6鬼隠し ◆9rj3OvFOmY:2023/06/26(月) 02:42:34 ID:lVM5Sm.M0
「はっ、はっ、はっ……」
 赤座あかりは走っていた。
 鷹野三四と名乗る女によって一方的に宣言された《プログラム》の開催。
 自分の目の前で首がちぎれ飛んで動かなくなった女の子。
 自分と一緒にその一部始終を見聞きしていた、大事な大事なごらく部の仲間たち。
「さがさないと……みんなのこと、早く見つけてあげないと……!」
 あかりは決して強い少女ではない。
 月明かりに照らされたその顔をぼろぼろと涙が伝っているのを見れば分かるように、どこにでもいる等身大の中学一年生だ。
 ただ、それ以上にあかりは優しい子だった。見せしめとして殺された少女の無念と恐怖に本気で胸を痛め、この空の下どこかで怯えているだろう友人の身を本気で思い駆けていた。
 歳納京子、船見結衣、吉川ちなつ。
 みんなあかりよりもずっと強くて頼りになる子ばかりだ。
 それは分かっている。分かっているけれど、それは足を止める理由にはならなかった。

 みんなで帰るんだ。
 誰も殺し合いなんてしなかったら、あの鷹野さんって女の人も諦めてみんなをお家に帰してくれるに違いない。

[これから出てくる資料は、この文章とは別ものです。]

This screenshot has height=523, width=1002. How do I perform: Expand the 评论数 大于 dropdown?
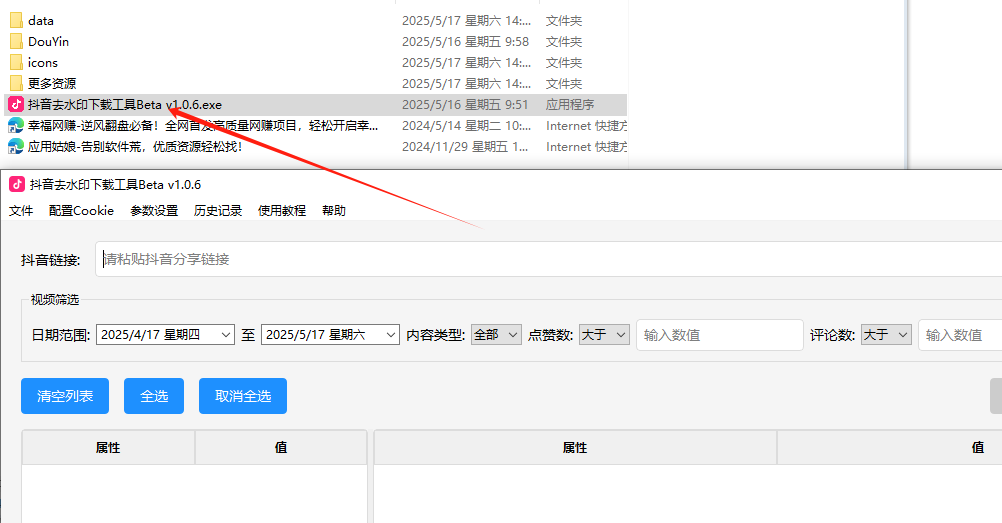(x=886, y=334)
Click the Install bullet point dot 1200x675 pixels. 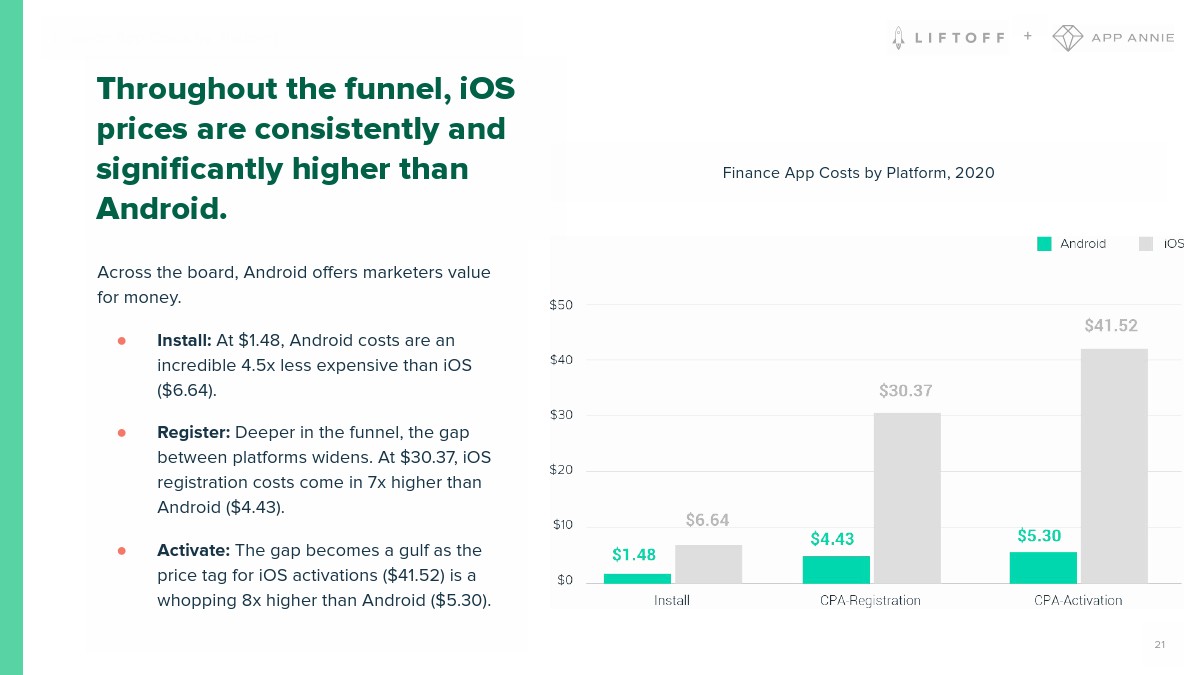[122, 341]
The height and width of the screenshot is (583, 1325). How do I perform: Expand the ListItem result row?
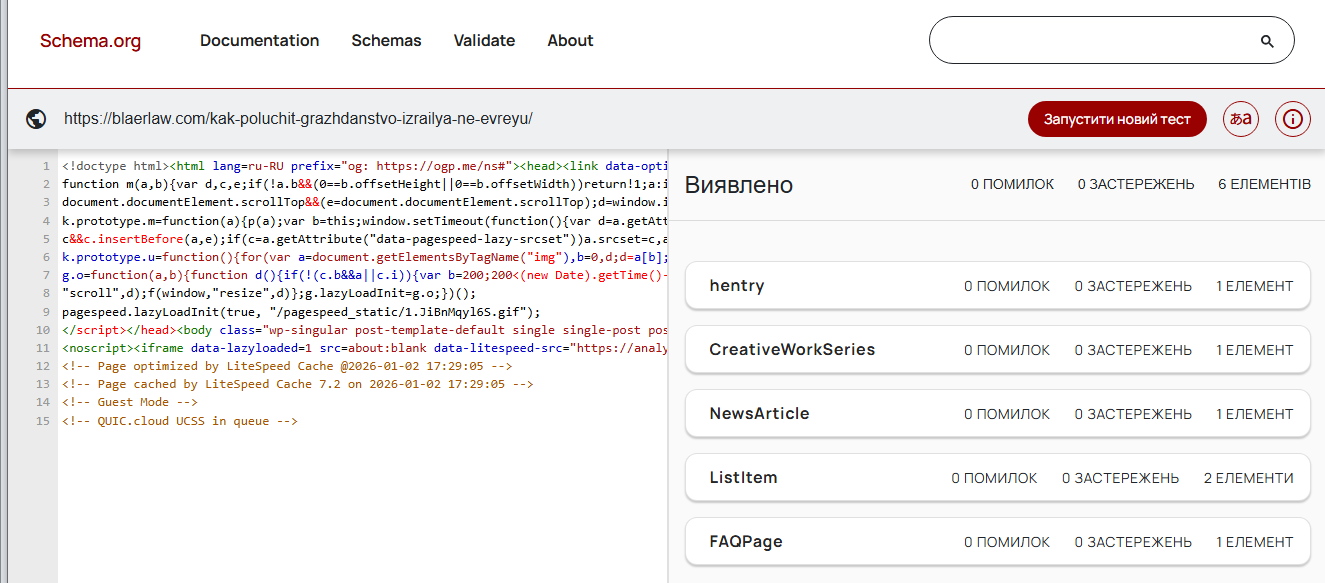click(x=997, y=478)
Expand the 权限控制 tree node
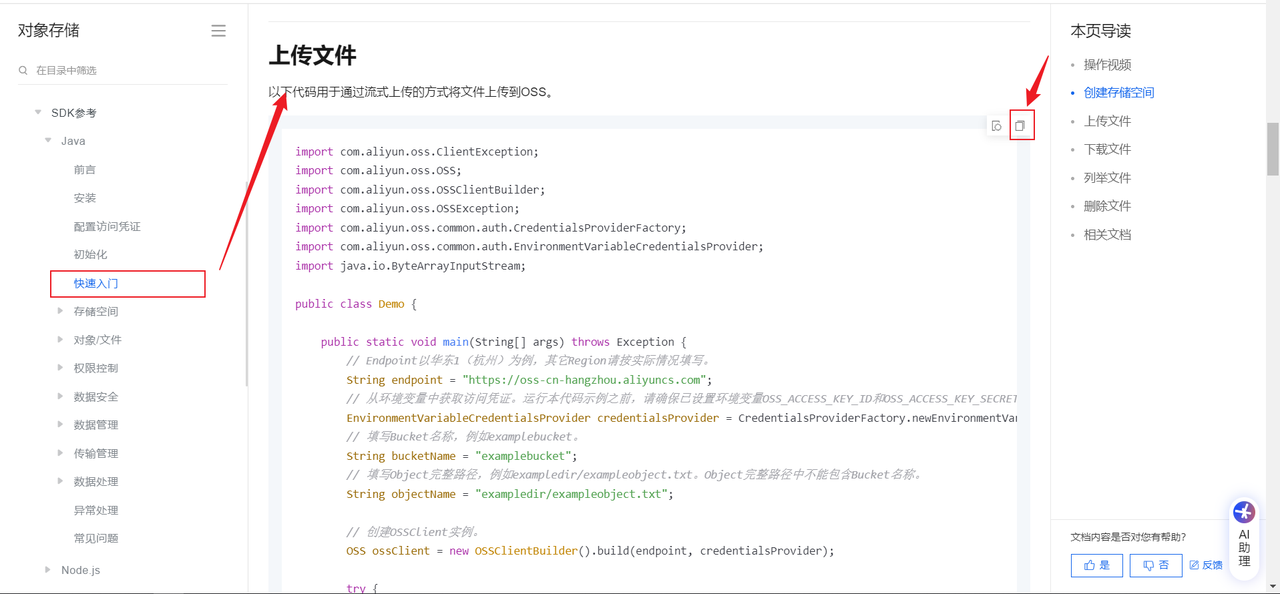 [60, 368]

 あかりは冗談でも何でもなく大真面目にそう信じていた。そのためにもまずは一人でも多くの参加者に会わなければならない。
 ごらく部のみんなはもちろん、それ以外の子たちにも積極的に会って「怖がらなくていいんだよ」と言ってあげなくちゃ。
 そんな優しい気持ちがあかりの足を突き動かしていて。
 そして少女の想いを月は聞き届けたのか、あかりは前方に人影を認めて足を止めた。
「あ……」
 不安に染まった顔がぱっと明るくなる。
 いた。人がいた。話をしよう、出会えた喜びを分かち合おう。
 そう思って手を挙げ大きくぶんぶんと振って自分の存在をアピールする。
 影が薄いとよく言われるあかりだからこそ、自分がここにいることを示す努力は惜しまない。

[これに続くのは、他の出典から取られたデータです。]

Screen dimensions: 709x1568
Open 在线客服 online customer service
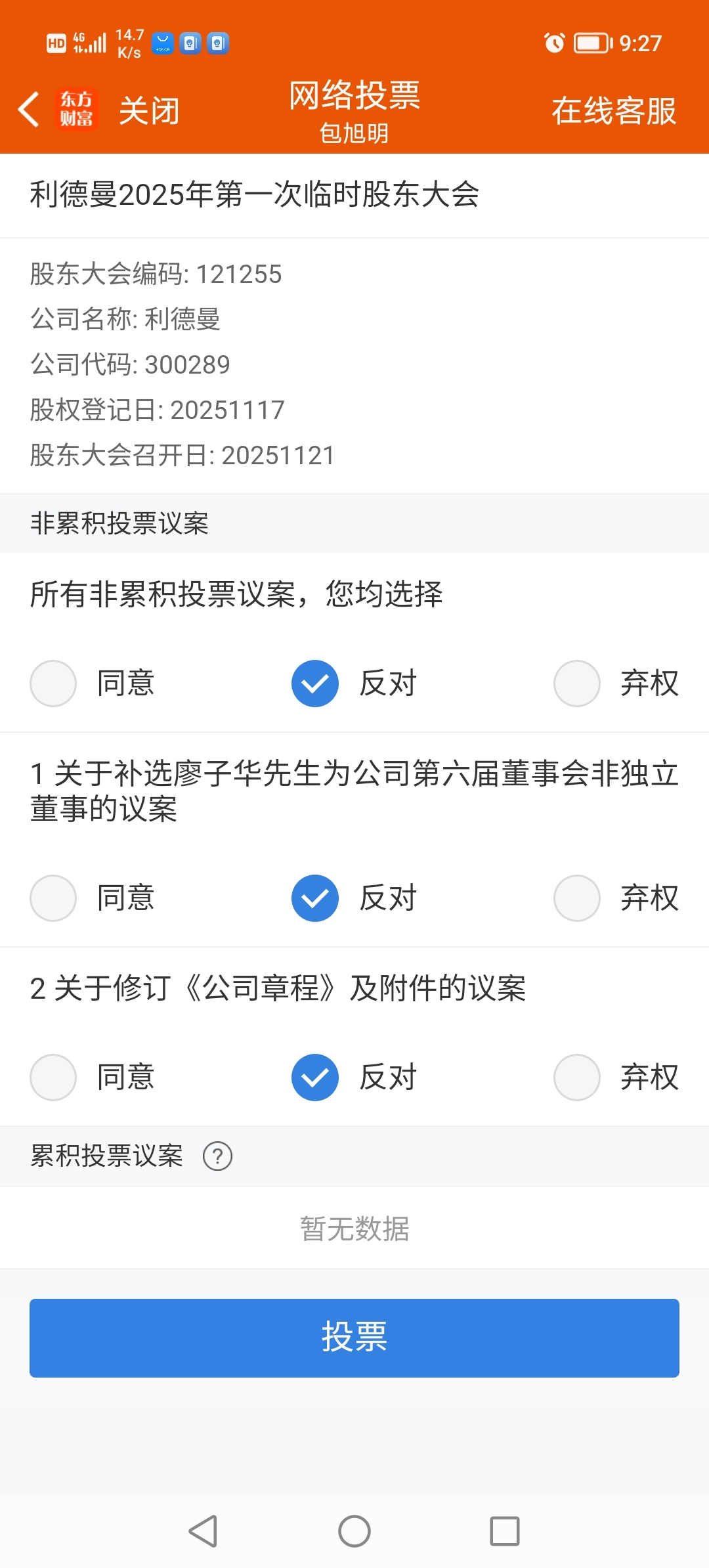click(613, 110)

「お〜い! えっと、参加者の人だよね? あかりもそうなんだ、ほんと怖くて参っちゃうよね……!」
 相手もあかりの存在に気付いているらしい。
 少しずつ両者の距離は詰まってくる。
 返事くらいしてくれてもいいのにな、と思った。相手は何を語るでもなくただ歩いてくるばかりで、夜闇のせいもあってあかりが彼女の人相を認めるまでには少し時間がかかった。
(綺麗なひとだなぁ……)
 着物姿で、緑髪のポニーテールが揺れている。
 あかりよりも年上らしく背丈も顔立ちも大人っぽい。
 ほわ……と思わず見惚れてしまったあかり。
 だがすぐにはっとして、自分のほっぺたをぱちんと叩いて気合を入れるなり駆け寄っていく。
「はじめまして! 七森中学校一年の、赤座……」
 
 
 危機感の欠如。
 世界の優しさの過大評価。
 赤座あかりがこの状況に陥った理由はそんなところだろうか。
 あかりはとても優しい子だ。
 これが殺し合いの《プログラム》でさえなければ、その優しさは多くの人の心を癒やしただろう。

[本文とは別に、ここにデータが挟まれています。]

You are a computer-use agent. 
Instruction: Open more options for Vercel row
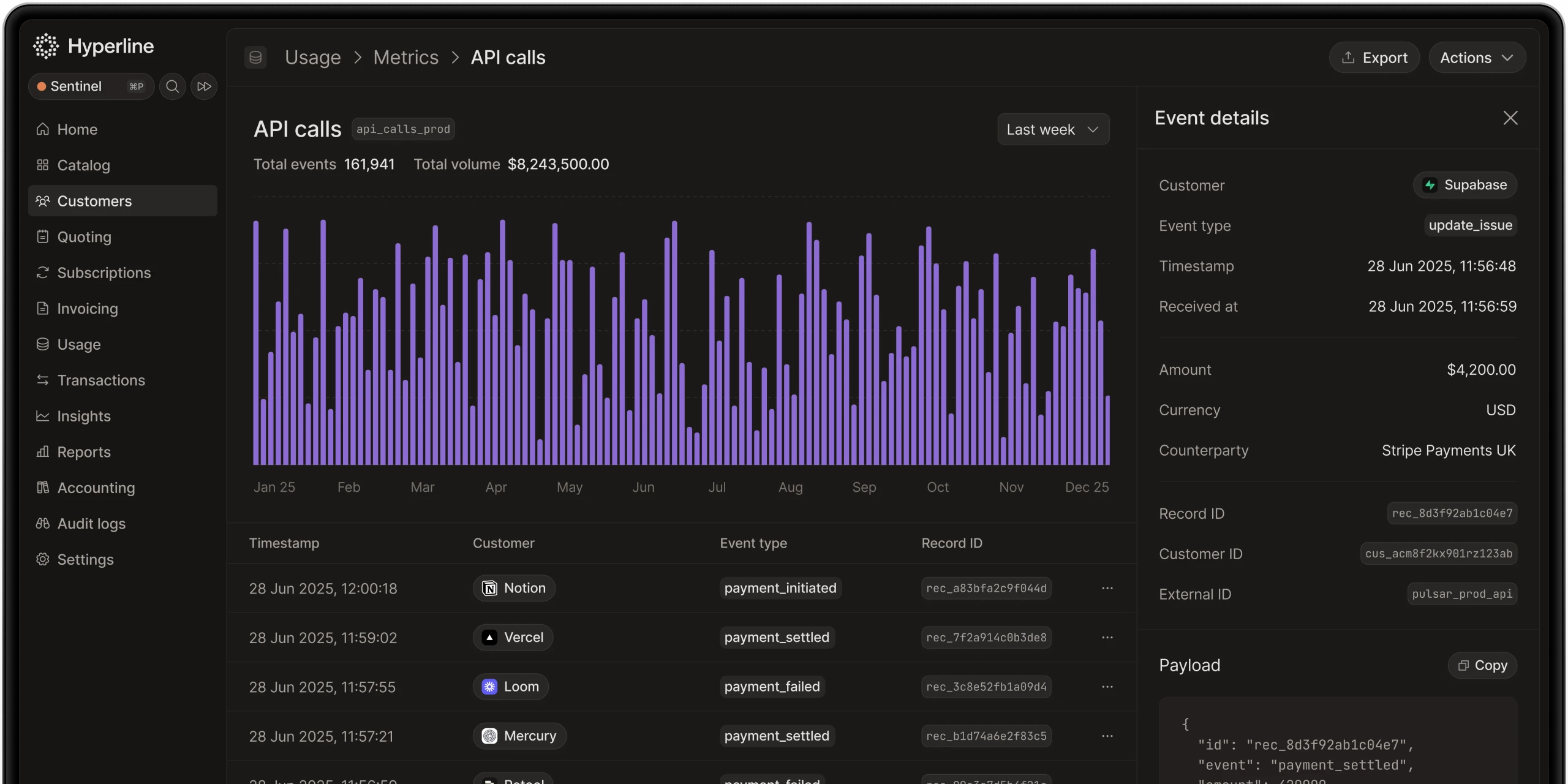pos(1107,638)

 しかしあくまで此処は殺し合いのゲーム盤。優しく、すぐに人を信じ、みんなで手を取り合って一緒に帰るなんて夢を抱けてしまう無垢な少女は葱を背負った鴨でしかなかった。
「あ……」
 せめて女の腰から下がっている剣呑な“それ”の存在さえ警戒出来ていれば、話はまだ違ったのかもしれない。
 だがあかりはそれすらも警戒しなかった。
 まさかそれが自分に向けて引き抜かれるなんて露も知らないまま近付いた、その結果。
 赤座あかりは緑髪の女が日本刀を振り上げる光景をただ見上げるしか出来なかった。
 自分に向けて落ちてくる鈍色の刀身。それを見ながらあかりは、ようやく自分の間違いを疑った。
(あ、れ?)
 あかりは優しい子だ。
 最後まで相手のことを疑いはしなかったし、自分が殺されかけていることすら理解していなかったかもしれない。
(なんか、ちがう)
 あかりが疑った間違いは相手の善悪ではなく自分の認識の方。
 月光を背にして刀を振り上げる冷たい形相。とても───背筋が凍るほど美しいその出で立ちに、あかりはこう思った。
(鬼、?)
 角もない。
 肌も赤くも青くもない。
 縞模様のパンツなんて履いてないし金棒も持っていない。
 それでもあかりはそう思った。
 刀身が首に食い込む直前、赤座あかりが最後に抱いた思考はそれだった。